We don’t suggest Oklahoma go to the other extreme, such as New Jersey’s staggering $4,556 in primary debt per capita. But Oklahoma clearly has room to address infrastructure needs in a fiscally responsible way.
On one subcategory — “Can the government pay bills that are due over a 30-to-60-day horizon?” — Oklahoma shows a healthy cash ratio of 2.53, meaning the state has more than twice the amount of cash needed to pay short-term liabilities. In comparison, 14 states have less cash on hand than short-term liabilities: Rhode Island, Arizona, Wisconsin, Pennsylvania, North Carolina, Maryland, New Jersey, New Hampshire, New York, California, Illinois, Massachusetts, Connecticut and Maine.

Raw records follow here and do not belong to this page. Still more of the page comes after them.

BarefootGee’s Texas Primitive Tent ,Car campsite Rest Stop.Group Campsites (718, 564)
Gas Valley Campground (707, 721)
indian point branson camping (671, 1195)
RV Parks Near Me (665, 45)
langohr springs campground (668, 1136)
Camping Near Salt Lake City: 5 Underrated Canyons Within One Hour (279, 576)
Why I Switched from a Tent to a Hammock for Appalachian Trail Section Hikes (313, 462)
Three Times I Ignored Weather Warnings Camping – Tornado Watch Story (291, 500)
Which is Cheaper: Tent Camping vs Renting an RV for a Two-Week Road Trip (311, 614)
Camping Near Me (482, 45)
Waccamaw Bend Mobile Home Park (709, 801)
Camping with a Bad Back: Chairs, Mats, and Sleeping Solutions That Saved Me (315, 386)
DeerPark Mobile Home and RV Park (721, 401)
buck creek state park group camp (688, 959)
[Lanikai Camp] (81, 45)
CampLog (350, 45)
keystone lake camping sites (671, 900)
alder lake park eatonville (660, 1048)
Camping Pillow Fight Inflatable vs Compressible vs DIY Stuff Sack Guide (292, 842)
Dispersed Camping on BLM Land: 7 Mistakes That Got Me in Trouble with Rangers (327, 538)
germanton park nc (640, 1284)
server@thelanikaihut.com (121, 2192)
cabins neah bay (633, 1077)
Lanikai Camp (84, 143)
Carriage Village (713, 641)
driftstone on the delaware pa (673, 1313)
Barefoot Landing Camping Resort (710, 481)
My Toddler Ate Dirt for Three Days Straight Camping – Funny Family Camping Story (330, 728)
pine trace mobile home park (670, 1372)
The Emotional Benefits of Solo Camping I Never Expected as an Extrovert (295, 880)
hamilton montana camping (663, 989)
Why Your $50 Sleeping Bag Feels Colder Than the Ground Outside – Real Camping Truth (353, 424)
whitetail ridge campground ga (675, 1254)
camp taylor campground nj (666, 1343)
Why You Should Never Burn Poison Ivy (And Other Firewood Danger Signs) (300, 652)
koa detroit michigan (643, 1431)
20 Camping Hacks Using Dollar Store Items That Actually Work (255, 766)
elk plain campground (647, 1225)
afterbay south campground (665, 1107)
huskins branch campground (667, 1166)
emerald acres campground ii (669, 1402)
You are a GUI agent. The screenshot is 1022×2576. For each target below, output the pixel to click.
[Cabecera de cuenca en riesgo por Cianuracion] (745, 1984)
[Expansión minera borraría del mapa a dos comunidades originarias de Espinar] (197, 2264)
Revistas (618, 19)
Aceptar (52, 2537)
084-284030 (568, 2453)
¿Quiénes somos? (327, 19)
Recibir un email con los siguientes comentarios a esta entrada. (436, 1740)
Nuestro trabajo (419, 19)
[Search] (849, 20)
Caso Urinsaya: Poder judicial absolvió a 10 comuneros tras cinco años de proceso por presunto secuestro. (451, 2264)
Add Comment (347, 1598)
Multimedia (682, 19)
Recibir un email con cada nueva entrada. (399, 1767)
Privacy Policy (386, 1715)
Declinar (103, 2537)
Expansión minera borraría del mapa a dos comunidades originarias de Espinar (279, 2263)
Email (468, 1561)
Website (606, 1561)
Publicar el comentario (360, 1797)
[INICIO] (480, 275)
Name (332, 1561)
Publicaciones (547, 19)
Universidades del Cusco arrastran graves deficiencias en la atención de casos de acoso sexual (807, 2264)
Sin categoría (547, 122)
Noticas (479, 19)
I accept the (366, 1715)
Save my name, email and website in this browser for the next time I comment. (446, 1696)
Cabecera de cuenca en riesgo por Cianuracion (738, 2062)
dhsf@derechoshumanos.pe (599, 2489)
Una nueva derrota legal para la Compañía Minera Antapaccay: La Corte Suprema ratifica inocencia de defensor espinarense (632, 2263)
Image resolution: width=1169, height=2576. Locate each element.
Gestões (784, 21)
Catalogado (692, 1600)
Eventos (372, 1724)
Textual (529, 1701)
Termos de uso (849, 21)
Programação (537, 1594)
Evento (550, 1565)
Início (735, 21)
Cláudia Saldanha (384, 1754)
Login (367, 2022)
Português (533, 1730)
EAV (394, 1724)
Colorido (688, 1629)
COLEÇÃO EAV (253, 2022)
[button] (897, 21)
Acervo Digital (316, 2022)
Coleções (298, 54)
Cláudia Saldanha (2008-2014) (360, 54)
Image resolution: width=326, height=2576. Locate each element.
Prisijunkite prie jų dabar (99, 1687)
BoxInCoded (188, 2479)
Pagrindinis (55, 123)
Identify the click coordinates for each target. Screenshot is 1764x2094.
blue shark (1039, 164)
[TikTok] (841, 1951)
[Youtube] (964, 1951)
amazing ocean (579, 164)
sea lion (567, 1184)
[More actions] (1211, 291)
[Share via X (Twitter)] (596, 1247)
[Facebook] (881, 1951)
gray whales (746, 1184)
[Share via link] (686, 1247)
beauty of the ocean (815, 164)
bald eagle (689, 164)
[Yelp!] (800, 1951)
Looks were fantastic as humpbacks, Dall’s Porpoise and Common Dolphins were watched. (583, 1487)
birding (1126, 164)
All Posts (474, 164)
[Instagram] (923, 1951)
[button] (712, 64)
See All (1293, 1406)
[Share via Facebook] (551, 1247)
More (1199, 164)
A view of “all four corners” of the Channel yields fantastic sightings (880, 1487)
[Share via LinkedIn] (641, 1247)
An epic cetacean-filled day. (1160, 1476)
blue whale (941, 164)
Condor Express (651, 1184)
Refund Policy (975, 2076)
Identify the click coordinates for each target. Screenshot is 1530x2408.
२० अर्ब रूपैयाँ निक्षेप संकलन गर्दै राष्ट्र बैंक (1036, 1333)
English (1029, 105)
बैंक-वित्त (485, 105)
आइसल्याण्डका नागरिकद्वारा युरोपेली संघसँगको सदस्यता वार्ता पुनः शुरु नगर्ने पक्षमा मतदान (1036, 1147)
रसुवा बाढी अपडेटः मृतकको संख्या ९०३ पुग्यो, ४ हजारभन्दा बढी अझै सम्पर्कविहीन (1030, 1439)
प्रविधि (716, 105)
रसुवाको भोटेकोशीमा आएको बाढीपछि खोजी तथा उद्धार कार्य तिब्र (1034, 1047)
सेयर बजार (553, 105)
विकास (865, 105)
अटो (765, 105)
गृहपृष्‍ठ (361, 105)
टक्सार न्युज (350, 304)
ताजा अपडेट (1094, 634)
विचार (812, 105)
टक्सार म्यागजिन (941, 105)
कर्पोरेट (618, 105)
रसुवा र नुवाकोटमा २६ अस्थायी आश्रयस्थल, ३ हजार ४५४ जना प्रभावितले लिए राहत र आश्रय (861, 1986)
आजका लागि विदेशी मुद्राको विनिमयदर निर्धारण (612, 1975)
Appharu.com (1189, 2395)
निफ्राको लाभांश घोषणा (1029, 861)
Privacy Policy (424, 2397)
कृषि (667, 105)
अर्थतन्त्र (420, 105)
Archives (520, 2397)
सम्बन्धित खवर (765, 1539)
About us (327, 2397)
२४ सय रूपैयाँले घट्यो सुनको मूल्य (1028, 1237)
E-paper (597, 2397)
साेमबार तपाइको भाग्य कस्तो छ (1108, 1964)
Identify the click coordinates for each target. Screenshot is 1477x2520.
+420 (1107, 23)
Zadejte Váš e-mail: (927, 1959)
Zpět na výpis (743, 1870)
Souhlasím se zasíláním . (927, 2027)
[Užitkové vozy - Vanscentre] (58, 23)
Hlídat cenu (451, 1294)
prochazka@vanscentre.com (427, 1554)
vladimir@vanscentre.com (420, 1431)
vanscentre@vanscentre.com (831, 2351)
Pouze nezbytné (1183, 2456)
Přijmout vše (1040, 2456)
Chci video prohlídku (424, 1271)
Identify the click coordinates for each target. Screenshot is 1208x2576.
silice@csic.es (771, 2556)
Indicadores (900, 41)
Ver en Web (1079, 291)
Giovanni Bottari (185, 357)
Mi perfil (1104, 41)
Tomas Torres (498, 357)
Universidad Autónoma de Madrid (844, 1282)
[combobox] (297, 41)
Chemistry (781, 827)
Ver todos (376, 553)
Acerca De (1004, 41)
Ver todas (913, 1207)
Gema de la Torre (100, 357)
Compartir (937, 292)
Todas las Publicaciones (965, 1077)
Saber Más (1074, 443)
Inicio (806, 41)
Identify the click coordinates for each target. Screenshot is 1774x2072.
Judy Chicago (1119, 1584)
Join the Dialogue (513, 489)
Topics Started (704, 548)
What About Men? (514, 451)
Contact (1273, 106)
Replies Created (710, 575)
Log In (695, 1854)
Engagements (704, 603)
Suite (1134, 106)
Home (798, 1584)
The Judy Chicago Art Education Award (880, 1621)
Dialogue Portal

Many states on that list of 14 have substantially higher income taxes than Oklahoma, yet the “extra” money isn’t leading to improved financial status. That’s worth recalling the next time a special interest group insists Oklahoma’s problems can be solved via higher taxes.
Indeed, the net-asset ratio, which indicates a state’s ability to cover long-term liabilities, shows Oklahoma is among a group of national leaders — states with “a robust net asset ratio” of 30 to 82 percent of total assets. In comparison, states with negative ratios include New Jersey, Illinois, Massachusetts, Connecticut, California, Kentucky, New York, Maryland, Rhode Island, Pennsylvania, Wisconsin, North Carolina and Vermont.
While the Mercatus report notes Oklahoma faces some financial challenges, particularly in the area of budget solvency, there is much to like in this report. It shows that low tax rates are compatible with good financial management.